Tarefa proposta »
No texto sobre contratos inteligentes, quais terceiros intermediários aparecem como exemplos do que os smart contracts pretendem tornar menos necessários? Liste todos.

Trecho da fonte »

- - - -

Introdução

Os smart contracts ou “contratos inteligentes” foram idealizados por Nick Szabo1 em trabalhos apresentados na década de 1990, nos quais o autor defendia que a revolução tecnológica afetaria diversos institutos da sociedade, dentre eles a o campo negocial e do direito contratual, aumentando o número de técnicas utilizadas nos contratos tradicionais – da “era do papel” até sua eventual integração em smart contracts.

Um dos principais objetivos dos smart contracts é minimizar os riscos de descumprimento contratual, acidental ou intencional, além de diminuir a necessidade de terceiros intermediários, tais como bancos, advogados, contadores, corretores etc., o que representa economia importante em custos de transação, bem como de cobrança judicial ou extrajudicial.

1 Os smart contracts

Smart contracts podem ser definidos como contratos realizados por meio de um sistema computadorizado cuja formação e/ou execução ocorre de forma automatizada, sem intermediação de terceiros, quando preenchidos os requisitos preestabelecidos nos protocolos (algoritmos) do sistema2-3, assim, regido pelo princípio do code is law (código é a lei) na linguagem da programação.

Szabo compara o instituto com as máquinas de venda automáticas (vending machines), cujo mecanismo funcionaria como portador do produtor e qualquer pessoa que realiza o pagamento conforme sinalizado recebe o produto de forma automatizada. Observe-se que a máquina que contém os produtos funciona como proteção contra terceiros, a fim de diminuir os riscos de descumprimento do contrato e, em certa medida, contra furtos.

Considerando a arquitetura proposta, Eliza Mik4 destaca que a analogia dos smart contracts com as máquinas de venda automática levam à falsa suposição que a automação da transação, com a entrega do produto em resposta do pagamento, ou de certos aspectos do contrato transforma o mecanismo em um contrato inteligente ou torna a própria negociação smart. O que não é verdade. O funcionamento das vending machines inspiraram o ideal dos denominados contratos inteligentes, mas não se resume à automação.

- - - -

Dados fornecidos »
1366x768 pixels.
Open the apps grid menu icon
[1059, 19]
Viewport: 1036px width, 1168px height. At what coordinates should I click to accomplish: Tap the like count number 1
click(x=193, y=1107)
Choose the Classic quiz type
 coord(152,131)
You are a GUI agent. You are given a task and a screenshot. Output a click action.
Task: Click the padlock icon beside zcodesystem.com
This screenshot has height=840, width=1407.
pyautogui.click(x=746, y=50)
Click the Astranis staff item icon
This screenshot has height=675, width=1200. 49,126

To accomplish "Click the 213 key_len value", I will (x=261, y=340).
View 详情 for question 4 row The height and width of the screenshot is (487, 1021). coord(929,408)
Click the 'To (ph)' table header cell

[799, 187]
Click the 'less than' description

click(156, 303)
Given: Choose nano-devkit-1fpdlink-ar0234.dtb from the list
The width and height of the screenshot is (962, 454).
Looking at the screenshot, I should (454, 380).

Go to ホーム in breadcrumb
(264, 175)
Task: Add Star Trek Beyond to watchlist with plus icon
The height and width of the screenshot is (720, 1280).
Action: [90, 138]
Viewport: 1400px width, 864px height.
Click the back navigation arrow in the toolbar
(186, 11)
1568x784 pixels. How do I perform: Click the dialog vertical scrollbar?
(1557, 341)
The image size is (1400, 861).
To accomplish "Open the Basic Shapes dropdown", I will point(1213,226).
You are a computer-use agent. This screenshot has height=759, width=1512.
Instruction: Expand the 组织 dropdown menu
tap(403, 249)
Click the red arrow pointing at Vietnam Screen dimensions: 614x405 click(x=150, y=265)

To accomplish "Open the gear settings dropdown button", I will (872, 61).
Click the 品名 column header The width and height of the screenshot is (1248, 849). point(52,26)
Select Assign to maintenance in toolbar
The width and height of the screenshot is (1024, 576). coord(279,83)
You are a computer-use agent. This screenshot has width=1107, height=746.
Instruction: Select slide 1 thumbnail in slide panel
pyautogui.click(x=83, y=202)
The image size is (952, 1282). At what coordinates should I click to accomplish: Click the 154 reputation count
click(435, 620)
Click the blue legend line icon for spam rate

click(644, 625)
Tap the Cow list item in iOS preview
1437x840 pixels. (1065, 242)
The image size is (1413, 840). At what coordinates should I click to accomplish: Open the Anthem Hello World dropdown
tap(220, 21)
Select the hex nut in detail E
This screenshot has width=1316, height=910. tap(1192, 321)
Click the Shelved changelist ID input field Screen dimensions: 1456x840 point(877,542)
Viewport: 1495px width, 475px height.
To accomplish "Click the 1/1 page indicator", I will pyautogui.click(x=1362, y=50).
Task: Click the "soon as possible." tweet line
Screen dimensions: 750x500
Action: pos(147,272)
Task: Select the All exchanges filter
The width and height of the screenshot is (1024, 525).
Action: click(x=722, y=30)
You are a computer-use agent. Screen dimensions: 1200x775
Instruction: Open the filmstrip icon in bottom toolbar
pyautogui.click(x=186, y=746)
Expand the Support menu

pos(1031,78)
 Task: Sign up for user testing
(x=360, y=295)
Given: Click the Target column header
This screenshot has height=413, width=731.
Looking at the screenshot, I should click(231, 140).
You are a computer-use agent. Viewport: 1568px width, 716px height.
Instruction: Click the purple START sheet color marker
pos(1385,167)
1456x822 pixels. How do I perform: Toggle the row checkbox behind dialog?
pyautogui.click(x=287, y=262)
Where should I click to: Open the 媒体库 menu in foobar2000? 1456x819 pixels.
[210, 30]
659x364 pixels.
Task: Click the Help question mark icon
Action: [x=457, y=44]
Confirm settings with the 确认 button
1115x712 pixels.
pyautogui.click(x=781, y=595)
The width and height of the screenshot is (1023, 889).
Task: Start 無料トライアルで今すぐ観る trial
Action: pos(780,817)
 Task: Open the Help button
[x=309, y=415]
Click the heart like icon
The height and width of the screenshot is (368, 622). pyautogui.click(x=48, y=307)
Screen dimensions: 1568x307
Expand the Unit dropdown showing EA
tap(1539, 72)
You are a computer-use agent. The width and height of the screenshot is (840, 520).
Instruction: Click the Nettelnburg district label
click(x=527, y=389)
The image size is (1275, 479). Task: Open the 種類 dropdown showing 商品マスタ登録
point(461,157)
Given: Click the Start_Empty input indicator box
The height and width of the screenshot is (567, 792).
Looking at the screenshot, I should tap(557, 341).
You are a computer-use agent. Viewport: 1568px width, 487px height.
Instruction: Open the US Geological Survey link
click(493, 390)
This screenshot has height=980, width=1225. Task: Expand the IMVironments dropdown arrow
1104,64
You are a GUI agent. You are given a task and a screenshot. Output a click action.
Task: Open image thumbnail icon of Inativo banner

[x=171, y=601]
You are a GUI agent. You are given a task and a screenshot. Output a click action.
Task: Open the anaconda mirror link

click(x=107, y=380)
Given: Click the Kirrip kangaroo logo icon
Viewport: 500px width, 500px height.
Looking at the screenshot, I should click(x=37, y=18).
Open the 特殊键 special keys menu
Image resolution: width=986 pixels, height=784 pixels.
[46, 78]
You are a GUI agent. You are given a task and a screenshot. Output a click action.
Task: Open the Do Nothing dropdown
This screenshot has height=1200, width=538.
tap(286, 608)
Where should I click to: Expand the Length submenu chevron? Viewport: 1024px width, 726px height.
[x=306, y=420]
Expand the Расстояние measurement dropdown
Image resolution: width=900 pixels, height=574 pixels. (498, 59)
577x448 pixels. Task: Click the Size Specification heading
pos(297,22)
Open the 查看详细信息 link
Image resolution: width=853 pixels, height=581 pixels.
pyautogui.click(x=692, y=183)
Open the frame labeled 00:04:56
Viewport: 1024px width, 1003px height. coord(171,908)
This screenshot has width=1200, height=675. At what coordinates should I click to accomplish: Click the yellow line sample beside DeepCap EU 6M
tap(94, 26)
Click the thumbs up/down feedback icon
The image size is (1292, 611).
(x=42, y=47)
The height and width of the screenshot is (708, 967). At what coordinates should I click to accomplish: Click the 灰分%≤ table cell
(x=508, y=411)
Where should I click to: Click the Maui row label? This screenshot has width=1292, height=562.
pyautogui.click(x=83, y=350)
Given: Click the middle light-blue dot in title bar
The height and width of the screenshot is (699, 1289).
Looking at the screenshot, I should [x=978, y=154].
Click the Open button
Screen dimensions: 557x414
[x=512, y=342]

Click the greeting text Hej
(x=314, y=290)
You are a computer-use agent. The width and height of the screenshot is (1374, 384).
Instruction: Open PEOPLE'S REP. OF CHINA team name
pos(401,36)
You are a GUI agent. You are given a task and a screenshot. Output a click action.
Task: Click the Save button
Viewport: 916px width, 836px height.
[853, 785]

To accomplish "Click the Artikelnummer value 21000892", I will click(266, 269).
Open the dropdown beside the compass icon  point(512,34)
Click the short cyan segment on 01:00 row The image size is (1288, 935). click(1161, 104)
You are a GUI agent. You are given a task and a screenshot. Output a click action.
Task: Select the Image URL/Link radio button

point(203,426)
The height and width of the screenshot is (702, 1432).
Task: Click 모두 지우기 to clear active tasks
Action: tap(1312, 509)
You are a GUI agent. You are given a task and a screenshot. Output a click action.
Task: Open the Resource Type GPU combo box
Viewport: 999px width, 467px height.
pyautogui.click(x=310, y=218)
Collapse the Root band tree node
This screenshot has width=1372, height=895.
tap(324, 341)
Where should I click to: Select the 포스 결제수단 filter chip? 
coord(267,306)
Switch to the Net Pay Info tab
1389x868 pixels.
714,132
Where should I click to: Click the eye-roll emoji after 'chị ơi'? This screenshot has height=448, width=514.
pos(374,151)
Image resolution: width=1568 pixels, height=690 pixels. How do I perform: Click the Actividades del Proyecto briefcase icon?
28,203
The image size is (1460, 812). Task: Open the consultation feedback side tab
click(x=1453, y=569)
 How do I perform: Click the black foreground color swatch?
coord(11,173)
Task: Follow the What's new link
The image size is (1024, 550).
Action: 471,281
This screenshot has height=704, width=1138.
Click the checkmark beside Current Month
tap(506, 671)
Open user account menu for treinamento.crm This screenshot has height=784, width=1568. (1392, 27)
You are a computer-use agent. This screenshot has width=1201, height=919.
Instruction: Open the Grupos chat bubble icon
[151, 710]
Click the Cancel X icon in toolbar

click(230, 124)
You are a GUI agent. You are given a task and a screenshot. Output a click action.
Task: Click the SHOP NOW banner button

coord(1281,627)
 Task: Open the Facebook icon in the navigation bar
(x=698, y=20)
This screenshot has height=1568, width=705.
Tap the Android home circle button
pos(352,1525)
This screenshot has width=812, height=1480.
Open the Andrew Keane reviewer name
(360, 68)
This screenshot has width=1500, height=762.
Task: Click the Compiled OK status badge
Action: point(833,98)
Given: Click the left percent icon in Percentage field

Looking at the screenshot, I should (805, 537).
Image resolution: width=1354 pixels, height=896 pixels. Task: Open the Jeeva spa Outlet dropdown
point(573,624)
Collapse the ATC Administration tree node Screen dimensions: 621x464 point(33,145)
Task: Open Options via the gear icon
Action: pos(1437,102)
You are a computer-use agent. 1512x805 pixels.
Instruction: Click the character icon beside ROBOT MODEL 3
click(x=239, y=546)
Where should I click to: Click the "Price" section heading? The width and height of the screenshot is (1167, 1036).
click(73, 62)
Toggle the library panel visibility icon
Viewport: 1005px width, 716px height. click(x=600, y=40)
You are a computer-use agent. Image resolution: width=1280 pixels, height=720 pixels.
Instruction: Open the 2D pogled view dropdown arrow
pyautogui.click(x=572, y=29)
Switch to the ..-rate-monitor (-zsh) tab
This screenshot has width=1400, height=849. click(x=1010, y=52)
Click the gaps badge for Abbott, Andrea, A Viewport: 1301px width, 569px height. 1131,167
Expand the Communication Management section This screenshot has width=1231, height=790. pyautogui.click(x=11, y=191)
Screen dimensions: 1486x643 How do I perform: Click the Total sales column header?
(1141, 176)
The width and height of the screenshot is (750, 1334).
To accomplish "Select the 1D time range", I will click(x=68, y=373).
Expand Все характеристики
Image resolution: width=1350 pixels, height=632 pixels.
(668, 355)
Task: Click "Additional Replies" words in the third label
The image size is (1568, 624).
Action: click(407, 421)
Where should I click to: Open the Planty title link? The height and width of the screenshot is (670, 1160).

- - - -

Resposta »
- bancos
- advogados
- contadores
- corretores